Esa fue la última vez que lo vi antes de ingresar a la universidad. Por voluntad propia decidí que me marcharía a estudiar a Italia, sería una nueva vida un nuevo rumbo. Me mudé sola ya que mis amigas estaban ansiosas por volver a Estados Unidos, al cabo de unos meses comprendí la razón principal, estaban de novias con Tontolín y Fortachón, hablaba con mis papas cada semana, al igual que ellas cuando regresaban al mundo real.

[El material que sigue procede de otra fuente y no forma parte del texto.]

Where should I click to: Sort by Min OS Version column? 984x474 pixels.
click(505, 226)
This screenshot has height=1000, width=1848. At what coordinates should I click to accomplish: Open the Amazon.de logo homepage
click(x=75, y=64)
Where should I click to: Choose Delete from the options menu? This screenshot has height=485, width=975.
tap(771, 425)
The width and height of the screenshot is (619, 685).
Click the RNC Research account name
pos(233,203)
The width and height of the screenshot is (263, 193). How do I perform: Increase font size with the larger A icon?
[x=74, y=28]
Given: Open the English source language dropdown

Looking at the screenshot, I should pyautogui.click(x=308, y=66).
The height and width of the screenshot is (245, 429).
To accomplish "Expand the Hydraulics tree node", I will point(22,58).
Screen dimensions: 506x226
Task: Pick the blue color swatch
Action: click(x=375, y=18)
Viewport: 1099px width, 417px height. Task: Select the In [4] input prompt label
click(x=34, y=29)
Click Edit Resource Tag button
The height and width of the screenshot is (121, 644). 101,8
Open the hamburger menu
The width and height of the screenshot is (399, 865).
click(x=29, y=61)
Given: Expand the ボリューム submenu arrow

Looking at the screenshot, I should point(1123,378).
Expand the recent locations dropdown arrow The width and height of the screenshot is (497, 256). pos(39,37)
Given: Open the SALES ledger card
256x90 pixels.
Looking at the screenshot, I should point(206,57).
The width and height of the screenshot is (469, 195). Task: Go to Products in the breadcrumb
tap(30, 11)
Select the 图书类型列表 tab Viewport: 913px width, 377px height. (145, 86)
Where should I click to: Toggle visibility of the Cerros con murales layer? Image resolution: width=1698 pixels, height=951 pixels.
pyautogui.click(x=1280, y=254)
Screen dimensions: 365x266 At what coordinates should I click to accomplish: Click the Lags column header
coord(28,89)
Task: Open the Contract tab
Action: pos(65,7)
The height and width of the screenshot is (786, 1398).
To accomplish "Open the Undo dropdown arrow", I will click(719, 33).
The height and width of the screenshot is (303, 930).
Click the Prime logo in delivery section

No prestaba mucha atención a las cosas del mundo real como decía Bella, mi tiempo lo dividía entre mis clases de Moda, diseño y la práctica del chelo, habia hallado en la música el mejor escape y sedante a mi eterno dolor.

Transcurrieron los dos primeros años en Italia, pronto seria mi cumpleaños 19 y detestaba estar sola, detestaba cumplir años desde aquel día. Caminaba distraída por el campus de The Florence Institute of Design International, choqué contra alguien, mis planos, libros y demás cayeron al suelo, sin fijarme me incliné a recogerlos, mis manos se encontraron con un par de mi mismo color blancuzco esto acompañado de una sensación que solo ocurría con Jasper, me tensé de inmediato, retiré la mano, alcé la cara para encontrarme con su rostro, hermoso y bello rostro, hermosos ojos verdes, hermoso cabello entre rubio y castaño claro, hermosos y sexys labios.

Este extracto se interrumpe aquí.